> [TASK INSTRUCTIONS]
Everything from the line holding "You are a GUI" through the end of the records should be printed exactly, apart from the pictures.

-- SOURCE DATA follows --

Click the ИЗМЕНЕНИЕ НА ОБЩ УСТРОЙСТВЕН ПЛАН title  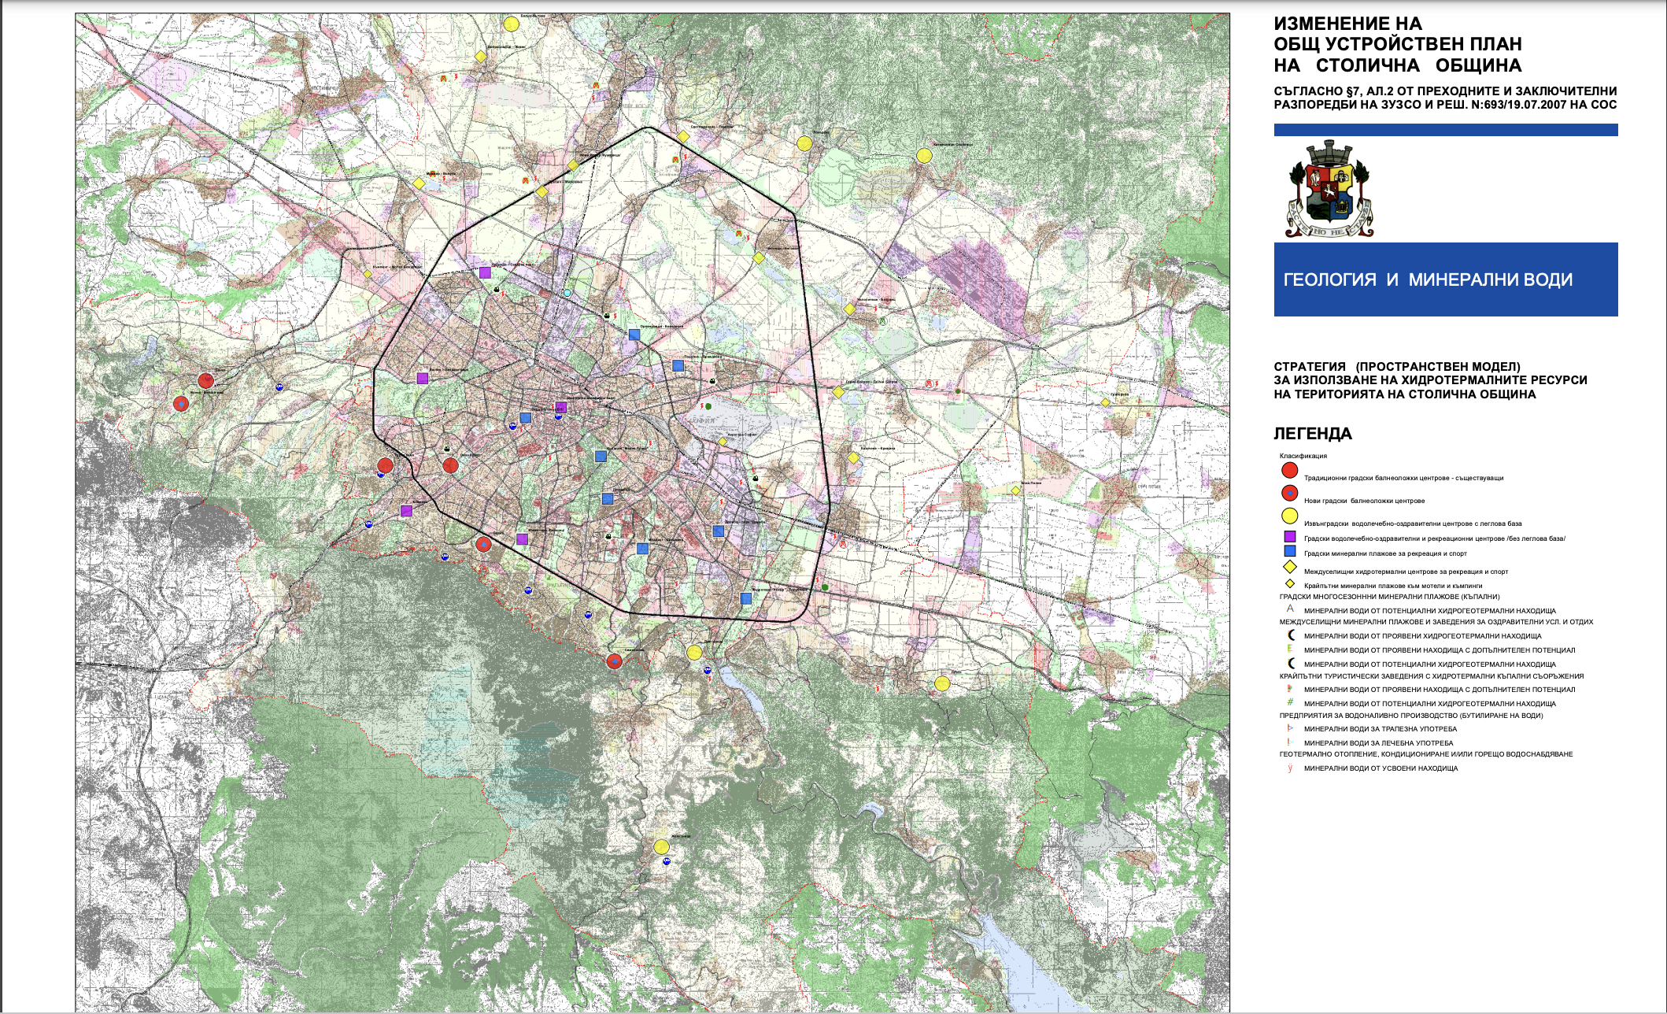(x=1398, y=45)
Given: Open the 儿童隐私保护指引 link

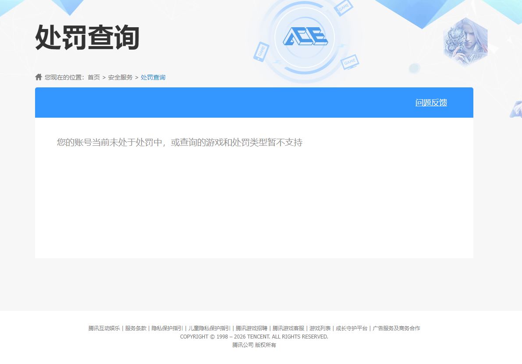Looking at the screenshot, I should point(207,328).
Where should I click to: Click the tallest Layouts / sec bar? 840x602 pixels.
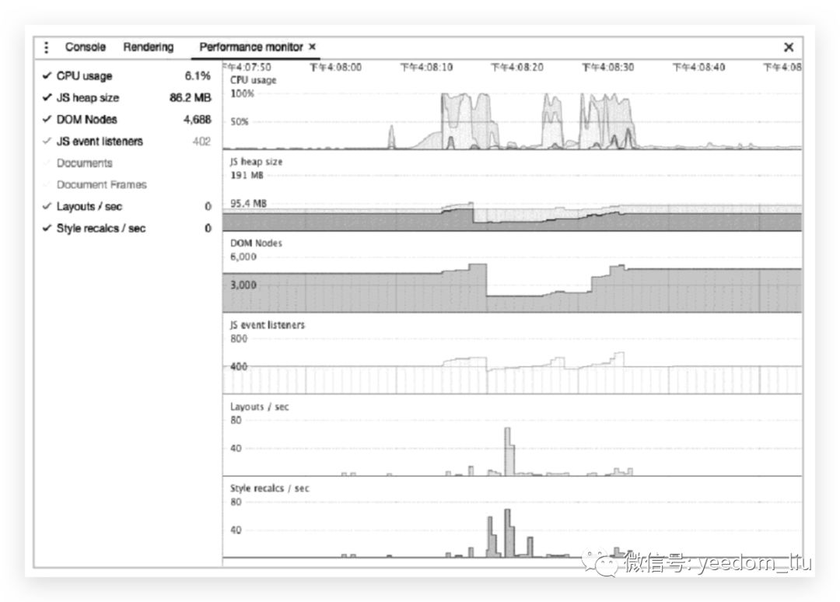pyautogui.click(x=508, y=451)
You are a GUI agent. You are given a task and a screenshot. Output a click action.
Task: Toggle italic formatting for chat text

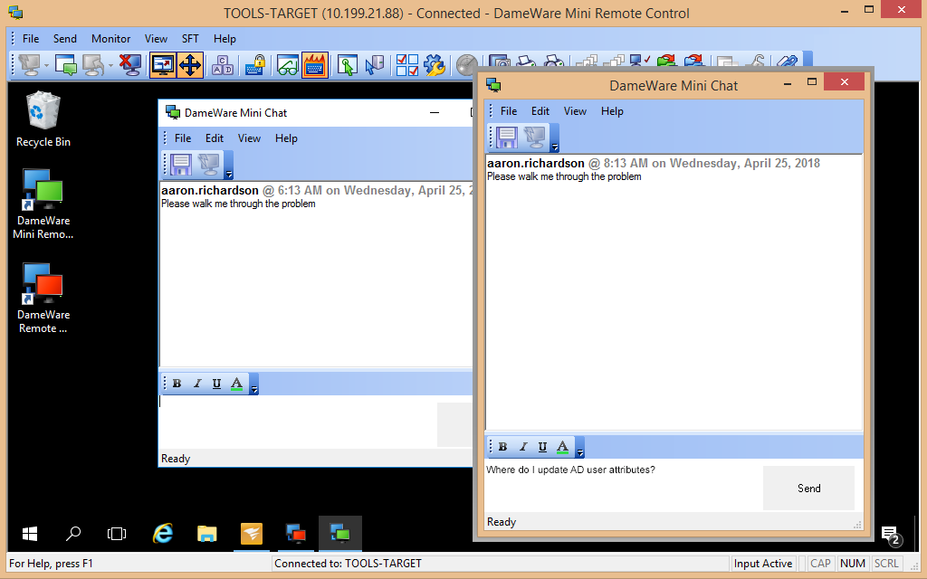click(x=522, y=446)
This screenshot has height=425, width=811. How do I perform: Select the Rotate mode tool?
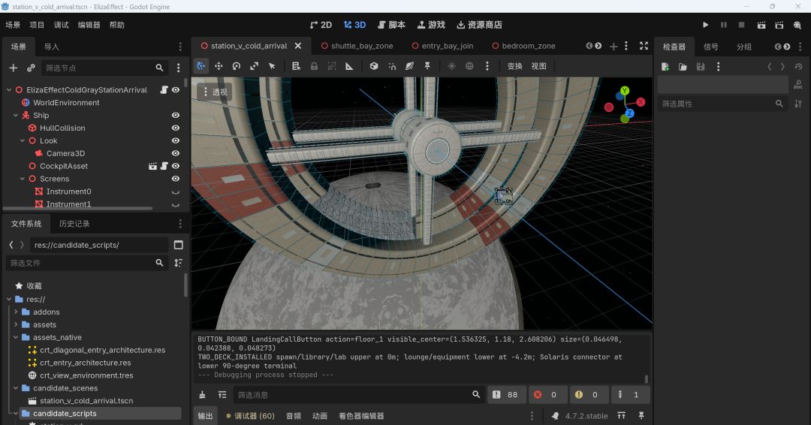pos(237,66)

-- SOURCE DATA concluded --

> [WRITTEN RESPONSE]
You are a GUI agent. You are given a task and a screenshot. Output a click action.
Task: Toggle italic formatting for chat text

click(x=522, y=446)
This screenshot has height=425, width=811. How do I perform: Select the Rotate mode tool?
pos(237,66)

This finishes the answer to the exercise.